In [1]:
pip install -U scikit-learn

Collecting scikit-learn
  Using cached scikit_learn-1.3.2-cp38-cp38-manylinux_2_17_x86_64.manylinux2014_x86_64.whl.metadata (11 kB)
Collecting joblib>=1.1.1 (from scikit-learn)
  Using cached joblib-1.3.2-py3-none-any.whl.metadata (5.4 kB)
Collecting threadpoolctl>=2.0.0 (from scikit-learn)
  Using cached threadpoolctl-3.3.0-py3-none-any.whl.metadata (13 kB)
Using cached scikit_learn-1.3.2-cp38-cp38-manylinux_2_17_x86_64.manylinux2014_x86_64.whl (11.1 MB)
Using cached joblib-1.3.2-py3-none-any.whl (302 kB)
Using cached threadpoolctl-3.3.0-py3-none-any.whl (17 kB)
Installing collected packages: threadpoolctl, joblib, scikit-learn
Successfully installed joblib-1.3.2 scikit-learn-1.3.2 threadpoolctl-3.3.0
Note: you may need to restart the kernel to use updated packages.


In [2]:
pip install mlflow

Collecting mlflow
  Downloading mlflow-2.11.1-py3-none-any.whl.metadata (15 kB)
Collecting click<9,>=7.0 (from mlflow)
  Downloading click-8.1.7-py3-none-any.whl.metadata (3.0 kB)
Collecting cloudpickle<4 (from mlflow)
  Downloading cloudpickle-3.0.0-py3-none-any.whl.metadata (7.0 kB)
Collecting entrypoints<1 (from mlflow)
  Downloading entrypoints-0.4-py3-none-any.whl.metadata (2.6 kB)
Collecting gitpython<4,>=3.1.9 (from mlflow)
  Downloading GitPython-3.1.42-py3-none-any.whl.metadata (12 kB)
Collecting sqlparse<1,>=0.4.0 (from mlflow)
  Downloading sqlparse-0.4.4-py3-none-any.whl.metadata (4.0 kB)
Collecting alembic!=1.10.0,<2 (from mlflow)
  Downloading alembic-1.13.1-py3-none-any.whl.metadata (7.4 kB)
Collecting docker<8,>=4.0.0 (from mlflow)
  Downloading docker-7.0.0-py3-none-any.whl.metadata (3.5 kB)
Collecting Flask<4 (from mlflow)
  Downloading flask-3.0.2-py3-none-any.whl.metadata (3.6 kB)
Collecting querystring-parser<2 (from mlflow)
  Downloading querystring_parser-1.2.4-p

In [1]:
from pprint import pprint

from sklearn.ensemble import RandomForestRegressor

from mlflow import MlflowClient

### Initializing the MLflow Client

Depending on where you are running this notebook, your configuration may vary for how you initialize the MLflow Client in the following cell. 

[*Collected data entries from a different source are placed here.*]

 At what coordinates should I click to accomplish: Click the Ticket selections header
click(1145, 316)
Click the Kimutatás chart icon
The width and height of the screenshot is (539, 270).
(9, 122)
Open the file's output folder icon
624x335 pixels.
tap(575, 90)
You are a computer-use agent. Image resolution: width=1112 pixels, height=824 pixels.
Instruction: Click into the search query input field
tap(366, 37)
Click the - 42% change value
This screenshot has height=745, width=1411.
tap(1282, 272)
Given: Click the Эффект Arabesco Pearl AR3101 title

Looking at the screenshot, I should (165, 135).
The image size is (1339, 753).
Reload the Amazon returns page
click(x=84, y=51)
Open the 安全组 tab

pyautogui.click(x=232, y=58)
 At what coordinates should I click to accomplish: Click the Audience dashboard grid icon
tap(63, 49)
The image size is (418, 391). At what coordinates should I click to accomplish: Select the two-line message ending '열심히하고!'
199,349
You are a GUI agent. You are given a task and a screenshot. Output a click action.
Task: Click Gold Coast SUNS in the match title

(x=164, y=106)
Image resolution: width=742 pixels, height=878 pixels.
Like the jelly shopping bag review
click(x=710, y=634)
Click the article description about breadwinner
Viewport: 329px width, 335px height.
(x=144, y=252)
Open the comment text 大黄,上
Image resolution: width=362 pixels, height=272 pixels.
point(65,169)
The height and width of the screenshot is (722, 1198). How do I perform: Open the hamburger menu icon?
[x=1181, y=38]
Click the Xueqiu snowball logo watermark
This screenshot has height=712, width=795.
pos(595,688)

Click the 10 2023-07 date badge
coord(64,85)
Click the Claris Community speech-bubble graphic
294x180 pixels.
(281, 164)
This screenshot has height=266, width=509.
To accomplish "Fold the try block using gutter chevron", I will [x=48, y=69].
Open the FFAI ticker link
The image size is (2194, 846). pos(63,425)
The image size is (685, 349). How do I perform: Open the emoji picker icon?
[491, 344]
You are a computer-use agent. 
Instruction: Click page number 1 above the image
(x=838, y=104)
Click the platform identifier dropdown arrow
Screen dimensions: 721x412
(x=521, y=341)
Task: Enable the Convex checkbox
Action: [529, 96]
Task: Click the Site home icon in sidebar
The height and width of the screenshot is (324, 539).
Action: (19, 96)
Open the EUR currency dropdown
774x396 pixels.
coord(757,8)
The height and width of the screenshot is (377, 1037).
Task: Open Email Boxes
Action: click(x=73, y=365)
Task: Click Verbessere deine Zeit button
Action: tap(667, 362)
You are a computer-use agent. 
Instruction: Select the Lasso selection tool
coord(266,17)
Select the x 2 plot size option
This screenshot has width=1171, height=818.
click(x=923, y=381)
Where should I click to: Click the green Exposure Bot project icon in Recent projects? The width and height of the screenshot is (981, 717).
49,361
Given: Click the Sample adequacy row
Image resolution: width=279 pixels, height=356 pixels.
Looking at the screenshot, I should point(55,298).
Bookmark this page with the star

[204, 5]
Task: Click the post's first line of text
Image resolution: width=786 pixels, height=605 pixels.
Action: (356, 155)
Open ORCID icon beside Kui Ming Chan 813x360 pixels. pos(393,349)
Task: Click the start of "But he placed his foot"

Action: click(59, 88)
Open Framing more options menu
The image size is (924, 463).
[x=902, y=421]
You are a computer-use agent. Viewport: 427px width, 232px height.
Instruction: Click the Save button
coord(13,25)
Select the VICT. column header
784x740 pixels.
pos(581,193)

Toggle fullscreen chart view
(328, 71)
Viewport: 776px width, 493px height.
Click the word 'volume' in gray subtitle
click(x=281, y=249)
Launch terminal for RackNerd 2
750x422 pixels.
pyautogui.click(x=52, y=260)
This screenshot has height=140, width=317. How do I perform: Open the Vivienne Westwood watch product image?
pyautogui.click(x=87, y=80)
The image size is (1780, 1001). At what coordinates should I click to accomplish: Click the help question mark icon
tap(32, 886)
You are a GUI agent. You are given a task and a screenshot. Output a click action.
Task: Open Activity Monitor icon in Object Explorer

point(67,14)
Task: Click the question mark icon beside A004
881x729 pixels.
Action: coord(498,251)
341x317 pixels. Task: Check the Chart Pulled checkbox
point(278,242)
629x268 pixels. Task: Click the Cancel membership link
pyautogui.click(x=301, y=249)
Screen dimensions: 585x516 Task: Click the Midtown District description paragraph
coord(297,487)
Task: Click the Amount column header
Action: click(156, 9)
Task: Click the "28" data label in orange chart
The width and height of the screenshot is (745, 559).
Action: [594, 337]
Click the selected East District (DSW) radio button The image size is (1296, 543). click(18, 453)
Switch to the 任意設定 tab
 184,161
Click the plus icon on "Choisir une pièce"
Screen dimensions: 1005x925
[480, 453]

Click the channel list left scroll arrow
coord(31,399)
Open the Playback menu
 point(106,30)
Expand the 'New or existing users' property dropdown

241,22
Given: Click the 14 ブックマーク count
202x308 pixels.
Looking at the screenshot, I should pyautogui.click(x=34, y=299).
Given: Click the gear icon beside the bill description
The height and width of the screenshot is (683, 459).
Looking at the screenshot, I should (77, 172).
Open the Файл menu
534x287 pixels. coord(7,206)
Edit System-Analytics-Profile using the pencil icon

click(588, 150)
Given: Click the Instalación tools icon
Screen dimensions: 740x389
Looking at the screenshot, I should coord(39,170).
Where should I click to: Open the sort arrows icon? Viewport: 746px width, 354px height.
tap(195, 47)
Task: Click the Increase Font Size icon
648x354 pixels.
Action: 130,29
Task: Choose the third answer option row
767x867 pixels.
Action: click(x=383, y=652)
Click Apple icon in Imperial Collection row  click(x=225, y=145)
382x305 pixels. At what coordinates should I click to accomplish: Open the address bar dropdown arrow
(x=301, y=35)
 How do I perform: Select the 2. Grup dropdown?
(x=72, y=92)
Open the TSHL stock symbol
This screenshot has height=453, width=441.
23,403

For this example, we're using a locally running tracking server, but other options are available (The easiest is to use the free managed service within [Databricks Community Edition](https://community.cloud.databricks.com/)). 

Please see [the guide to running notebooks here](https://www.mlflow.org/docs/latest/getting-started/running-notebooks/index.html) for more information on setting the tracking server uri and configuring access to either managed or self-managed MLflow tracking servers.

In [2]:
# NOTE: review the links mentioned above for guidance on connecting to a managed tracking server, such as the free Databricks Community Edition

client = MlflowClient(tracking_uri="http://127.0.0.1:8080")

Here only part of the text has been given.